EXTRACT PROVIDED section start
Prometheus Alerting Rules That Don't Wake You Up for Nothing
The Dashboard Doesn't Lie, But Your Alerts Can Mislead
At 2:47 AM, your phone buzzes. CPU at 85%. You drag yourself to the laptop, check Grafana, and discover it was a 30-second deployment spike that resolved itself. You go back to bed. This happens three times a week.
This is alert fatigue, and it's the number one reason on-call engineers burn out. The fix isn't fewer alerts — it's better alerts. Let me show you the patterns that actually work.
The Golden Rule: Alert on Symptoms, Not Causes
# BAD: Alerting on a cause
- alert: HighCPU
expr: node_cpu_seconds_total{mode="idle"} < 0.15
for: 5m
labels:
severity: warning
annotations:
summary: "High CPU on {{ $labels.instance }}"
High CPU is a cause. Users don't care about your CPU. They care about whether the service works.
# GOOD: Alerting on a symptom
- alert: HighLatency
expr: |
histogram_quantile(0.99,
rate(http_request_duration_seconds_bucket[5m])
) > 1.0
for: 5m
labels:
severity: critical
annotations:
summary: "p99 latency above 1s for {{ $labels.service }}"
runbook: "https://wiki.internal/runbooks/high-latency"
p99 latency above 1 second means users are experiencing slow responses. THAT is worth waking someone up for.
SLO-Based Alerting
The most reliable alerting pattern I've used ties directly to your SLOs.
Define Your SLOs
# Service: API Gateway
# SLO: 99.9% of requests complete successfully within 500ms
# Error budget: 0.1% = ~43 minutes of downtime per month
Burn Rate Alerts
Instead of alerting when something crosses a static threshold, alert when you're burning through your error budget too fast.
EXTRACT PROVIDED section end
= WORK ORDER 1 =
List every heading in the Prometheus alerting article that appears after the opening paragraphs about alert fatigue.
= WORK ORDER 2 =
Continue the Prometheus alerting article from its final sentence.
The material that follows comes from a separate source and is unrelated to the article on Prometheus alerting rules.
MATERIAL PROVIDED section start
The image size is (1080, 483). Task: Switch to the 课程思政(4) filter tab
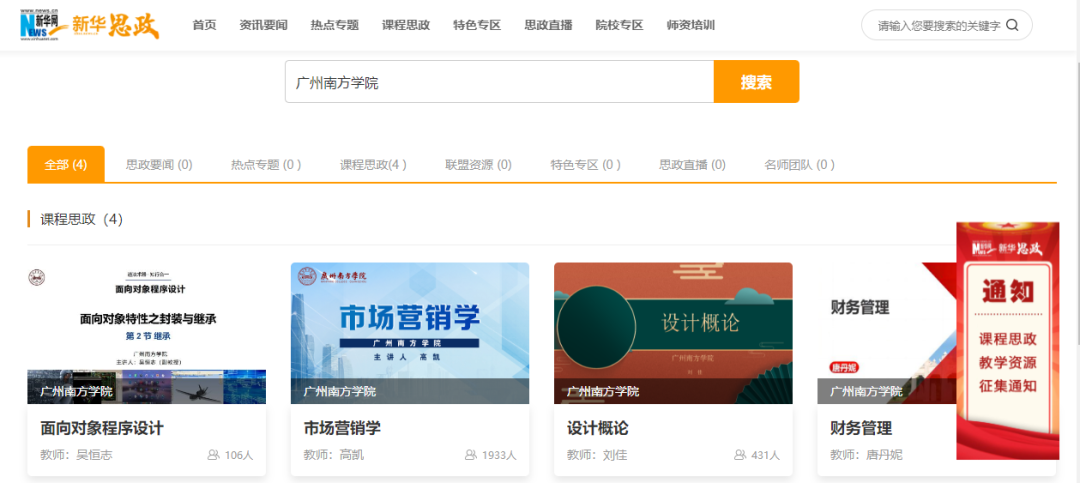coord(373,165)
MATERIAL PROVIDED section end
MATERIAL PROVIDED section start
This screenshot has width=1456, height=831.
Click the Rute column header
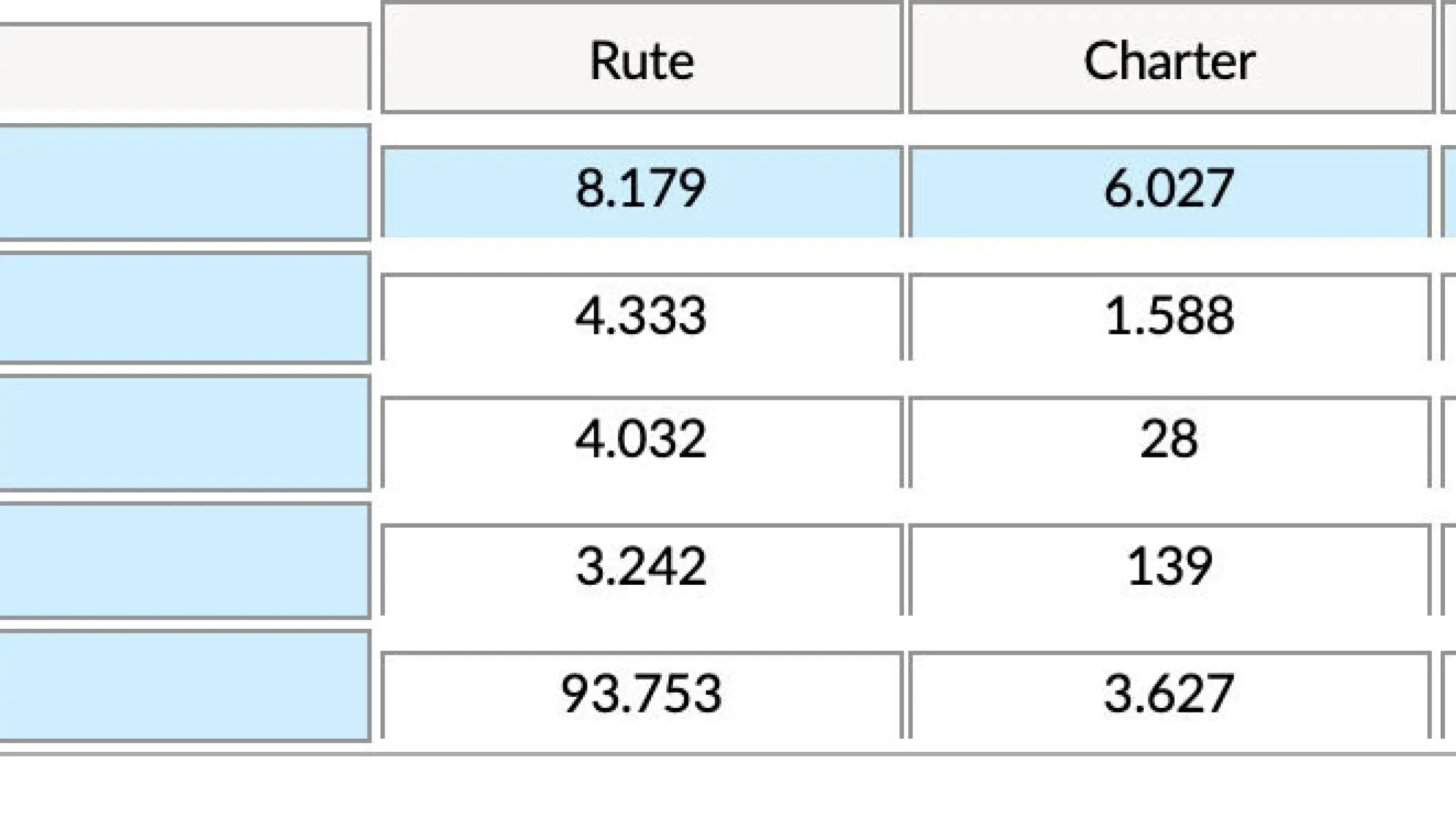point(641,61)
MATERIAL PROVIDED section end
= RESULT 1 =
The Golden Rule: Alert on Symptoms, Not Causes
SLO-Based Alerting
Define Your SLOs
Burn Rate Alerts

= RESULT 2 =
# Fast burn: will exhaust error budget in 1 hour
- alert: ErrorBudgetFastBurn
expr: |
(
sum(rate(http_requests_total{code=~"5.."}[5m]))
/
sum(rate(http_requests_total[5m]))
) > 14.4 * 0.001
for: 2m
labels:
severity: critical
team: platform
annotations:
summary: "Error budget burning 14.4x faster than allowed"
description: "At this rate, monthly error budget exhausts in ~1 hour"
runbook: "https://wiki.internal/runbooks/error-budget-burn"
# Slow burn: will exhaust error budget in 3 days
- alert: ErrorBudgetSlowBurn
expr: |
(
sum(rate(http_requests_total{code=~"5.."}[1h]))
/
sum(rate(http_requests_total[1h]))
) > 3 * 0.001
for: 15m
labels:
severity: warning
team: platform
annotations:
summary: "Error budget burning 3x faster than allowed"
description: "At this rate, monthly error budget exhausts in ~3 days"
Fast burn (14.4x) = page immediately, something is very wrong. Slow burn (3x) = warn during business hours, investigate before it becomes critical.
Essential Alert Patterns
Application Health
groups:
- name: application
rules:
# Service is down
- alert: ServiceDown
expr: up{job="api"} == 0
for: 1m
labels:
severity: critical
annotations:
summary: "{{ $labels.instance }} is down"
# Error rate spike
- alert: HighErrorRate
expr: |
sum(rate(http_requests_total{code=~"5.."}[5m])) by (service)
/
sum(rate(http_requests_total[5m])) by (service)
> 0.05
for: 5m
labels:
severity: critical
annotations:
summary: "5xx error rate above 5% for {{ $labels.service }}"
# Request rate drop (potential outage indicator)
- alert: TrafficDrop
expr: |
sum(rate(http_requests_total[5m])) by (service)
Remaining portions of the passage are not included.